**PROVIDED DATA**.
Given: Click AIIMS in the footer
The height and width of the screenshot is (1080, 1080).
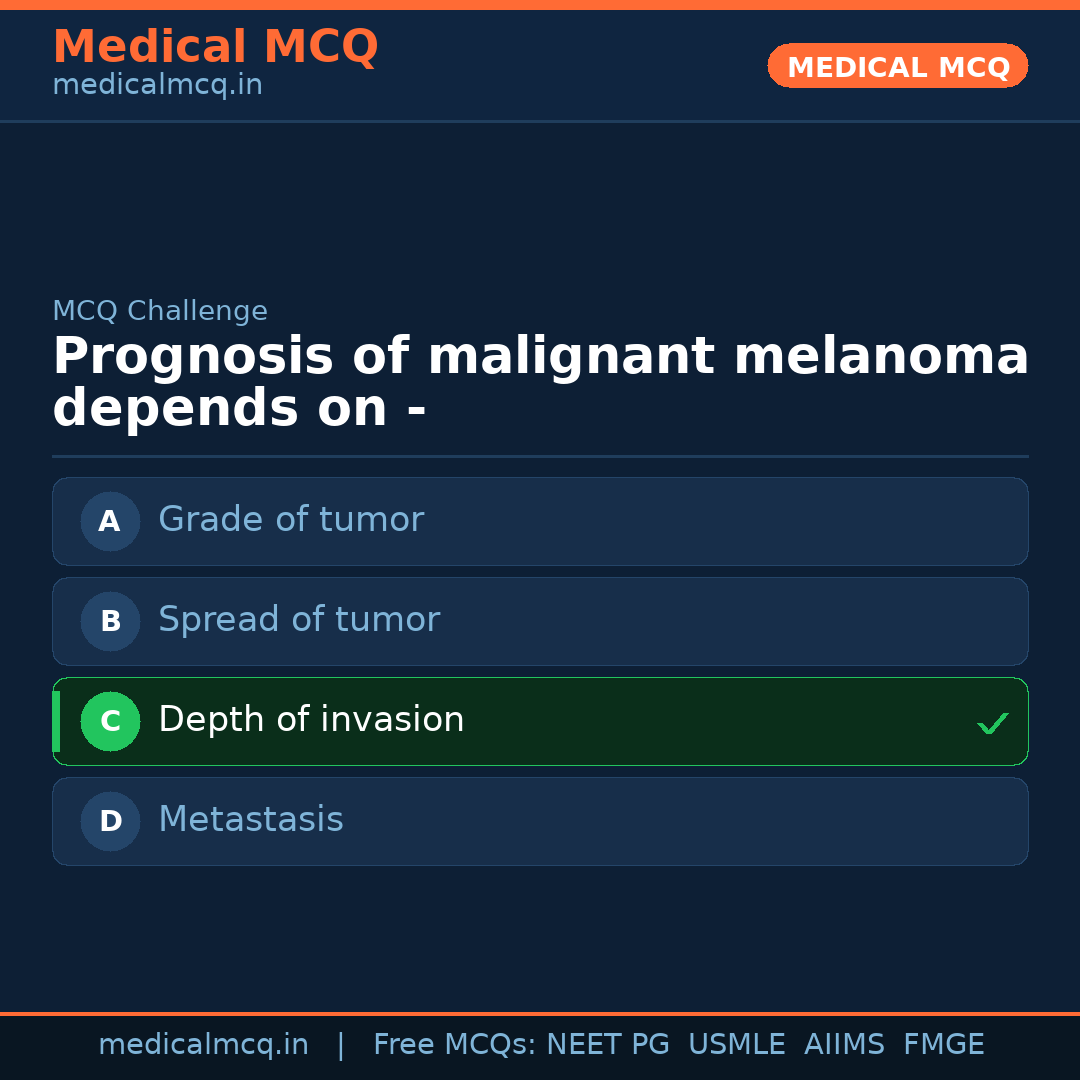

* * *

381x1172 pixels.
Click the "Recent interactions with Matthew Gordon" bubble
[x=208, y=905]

...

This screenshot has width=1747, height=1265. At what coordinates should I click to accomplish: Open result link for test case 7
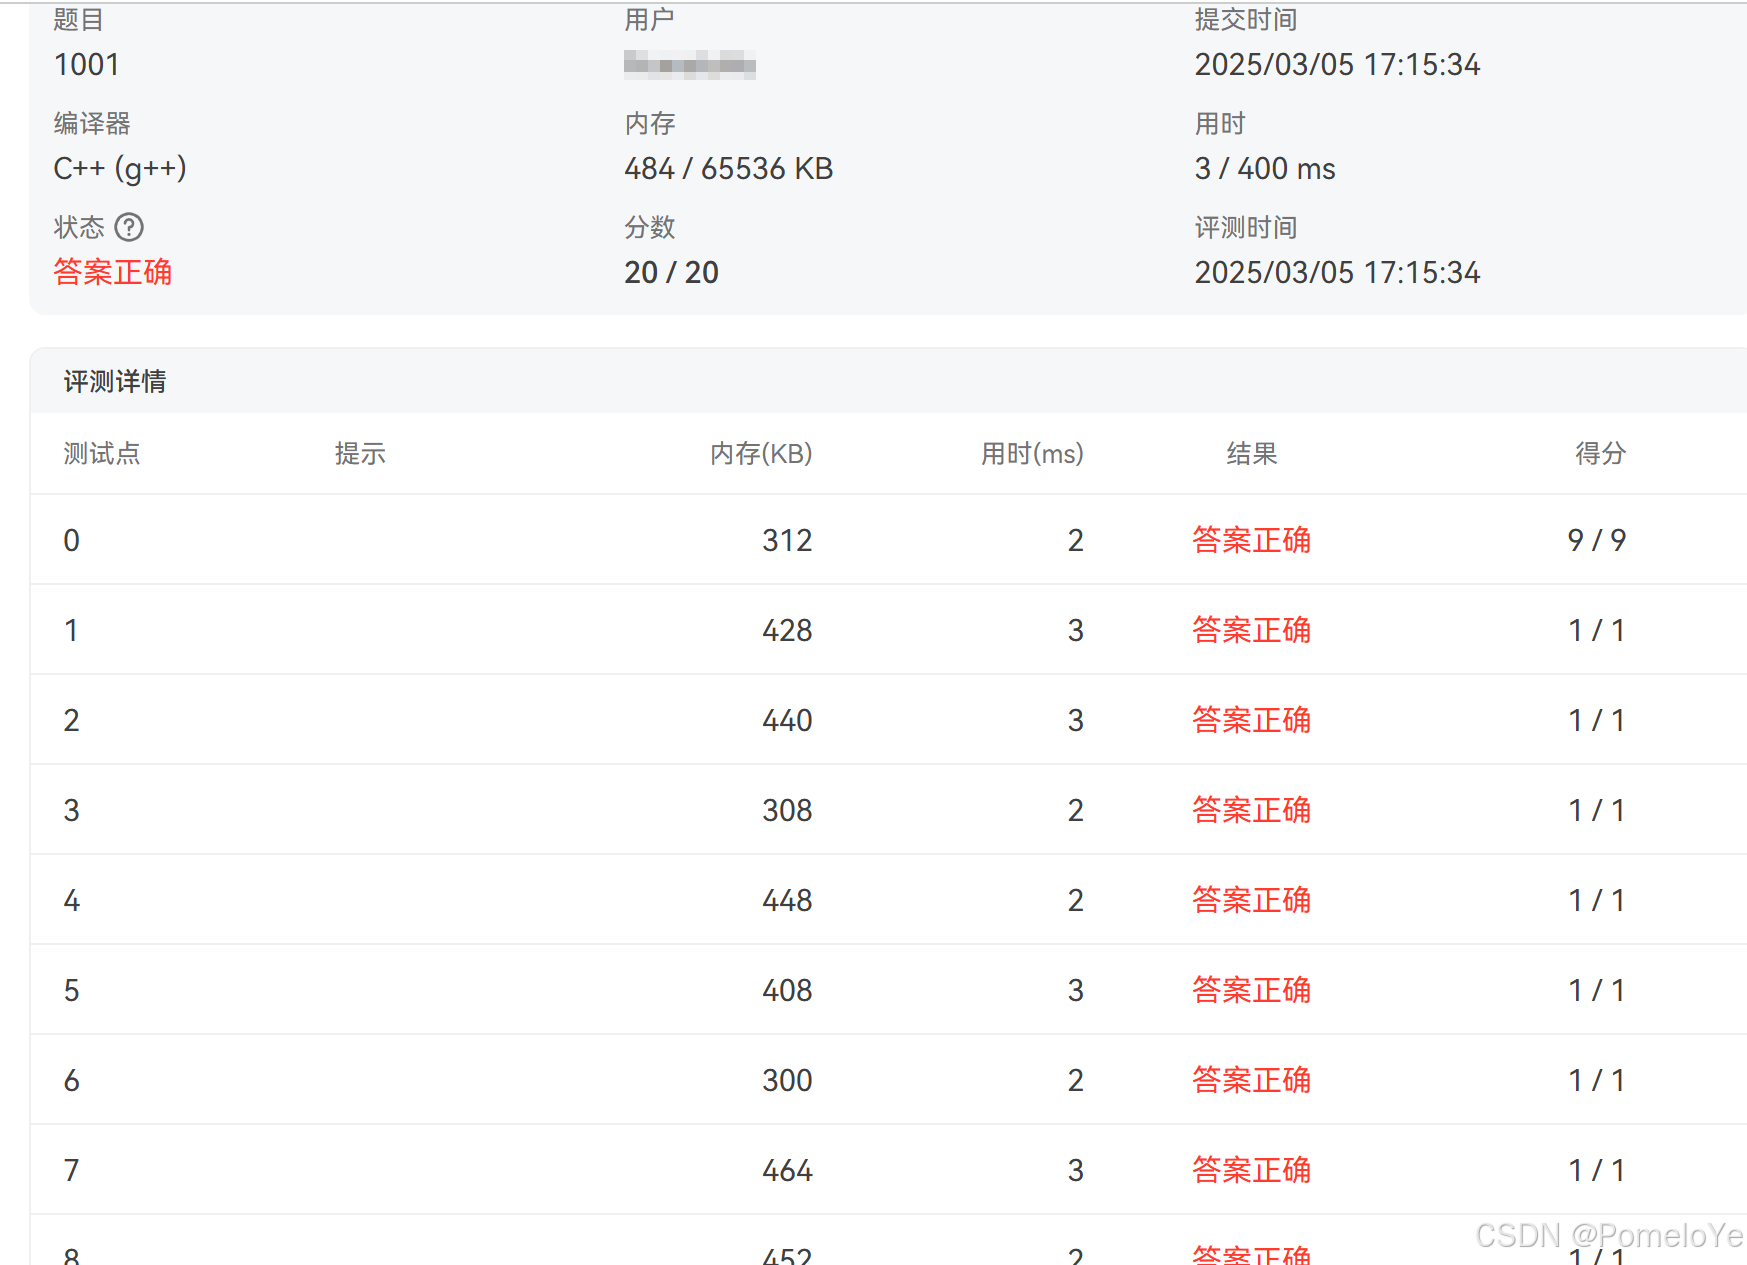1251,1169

**TASK OBJECTIVE**.
State how many of the lines above contain the string "height", matching case exactly, and reply with the number alone.

**EXERCISE OUTPUT**.
2